■ **Text segment**:
## start
Last Sunday the China Academy of Art School of Architecture opened its ten-year exhibition, ‘Re-Experiment.’ The opening ceremony was followed by the start of ‘A Return to Reality,’ CAA Architecture’s two-day international forum on the future of architecture education. In this way the work in the  exhibition served as both the evidence and framework for discussing how to educate architects in the 21st century.

Wang Shu, dean of CAA School of Architecture, spoke of the project to discover experimental thinking within a critical historical tradition. I think that when walking through the exhibition, viewers are able to sense the tension between these two ideas. The student projects often make use of traditional craft techniques or rural spatial strategies, while at the same time exhibiting a sense of grandiosity and monumentality in the overall structure. One of the most interesting aspects of the show is that a lot of the work appears quite unfamiliar to us: mountains of chairs, maps of traditional gardens, and interactive displays of Chinese calligraphy. The exhibition succeeds the most when these traditional techniques and practices are put into tension with contemporary issues such as rural development, new building programs, and industrial production.


  • Presentation and discussion area of the international forum, “A Return to Reality.”

How do we rediscover historical tradition within, or through, experimental thought? This issue has been received very differently in the US or Europe than in China, whose architectural concerns range from the financial to the technical to the ethical. Compared to China, for example, American craft is an expensive and time-consuming process; new technologies provide viable, less-expensive alternatives despite their non-traditional forms.  At the CAA, and in the context of China’s inexpensive labor market, experimental craft revolves around re-signifying the historical language of China’s building lineage.

This is one way to locate a school of architecture, with a specific identity for itself, here in China.
## end
■ **Supplied data**:
## start
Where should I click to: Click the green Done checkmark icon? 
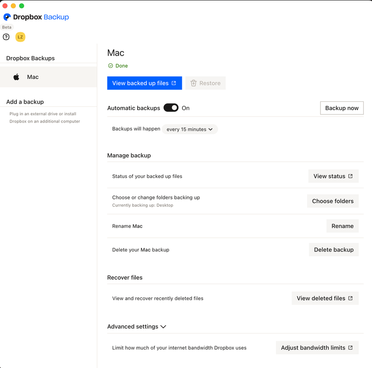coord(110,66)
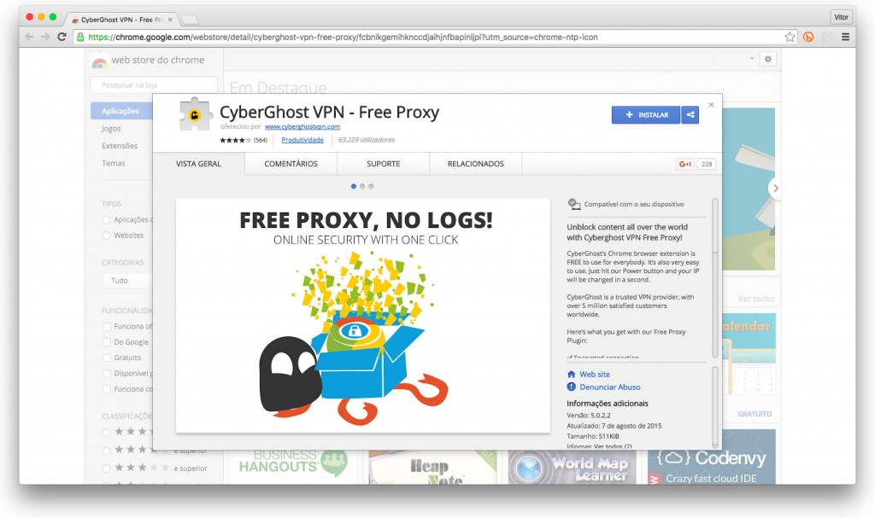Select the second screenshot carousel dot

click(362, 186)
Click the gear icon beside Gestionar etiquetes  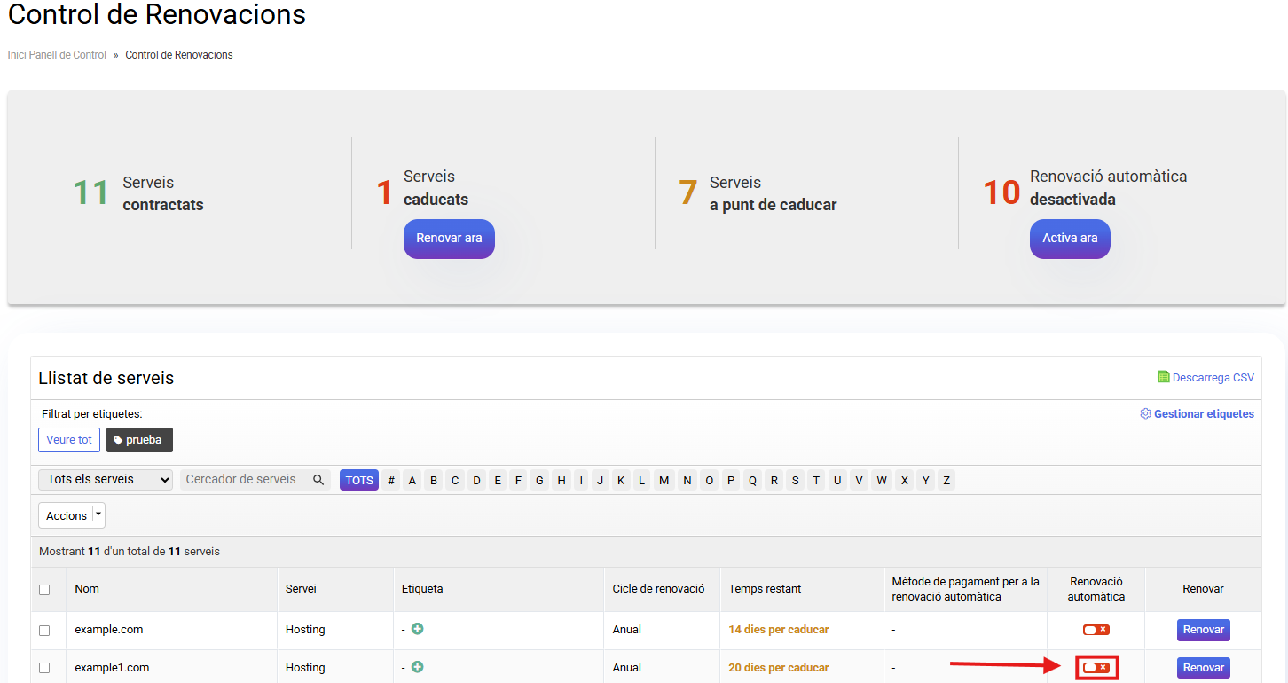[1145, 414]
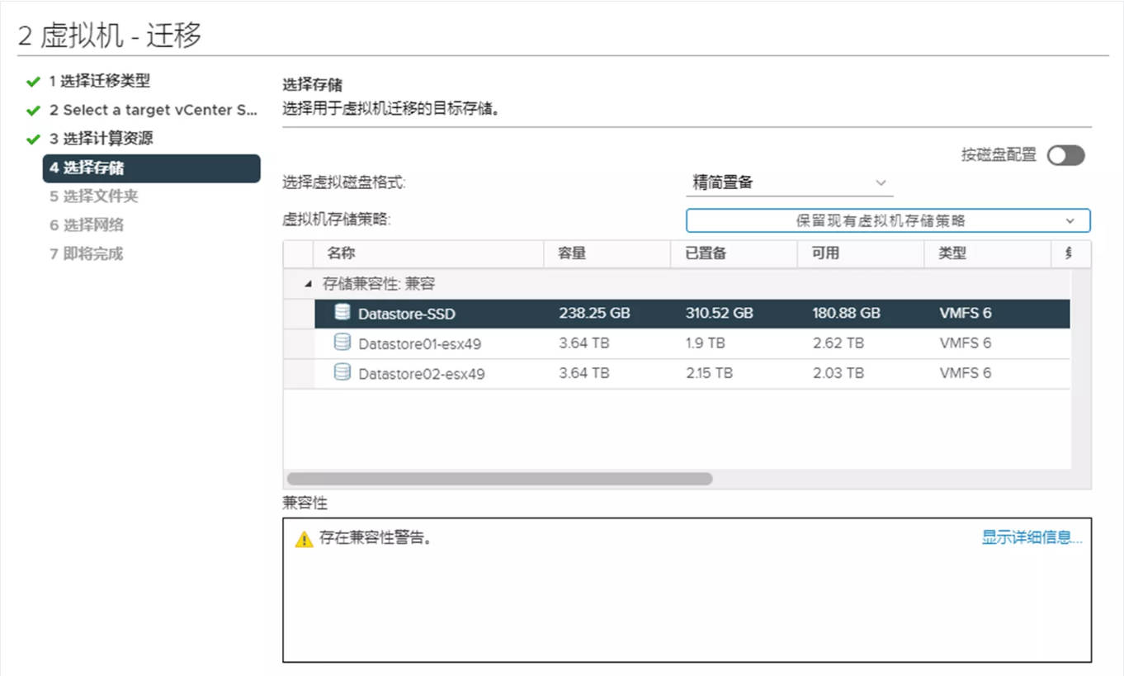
## end
■ **Short problem 1**: Rewrite the part of the CAA architecture exhibition text between "How do we rediscover" and "here in China.", inclusive, changing "inexpensive labor market" to "low-cost labor market".
■ **Short problem 2**:
Answer these questions about the CAA architecture exhibition text:
(a) What is the name of the school's ten-year exhibition?
(b) Who is the dean of the CAA School of Architecture?
(c) Compared to China, how is American craft described?

■ **Written answer 1**:
How do we rediscover historical tradition within, or through, experimental thought? This issue has been received very differently in the US or Europe than in China, whose architectural concerns range from the financial to the technical to the ethical. Compared to China, for example, American craft is an expensive and time-consuming process; new technologies provide viable, less-expensive alternatives despite their non-traditional forms.  At the CAA, and in the context of China’s low-cost labor market, experimental craft revolves around re-signifying the historical language of China’s building lineage.

This is one way to locate a school of architecture, with a specific identity for itself, here in China.

■ **Written answer 2**:
(a) "Re-Experiment"
(b) Wang Shu
(c) As an expensive and time-consuming process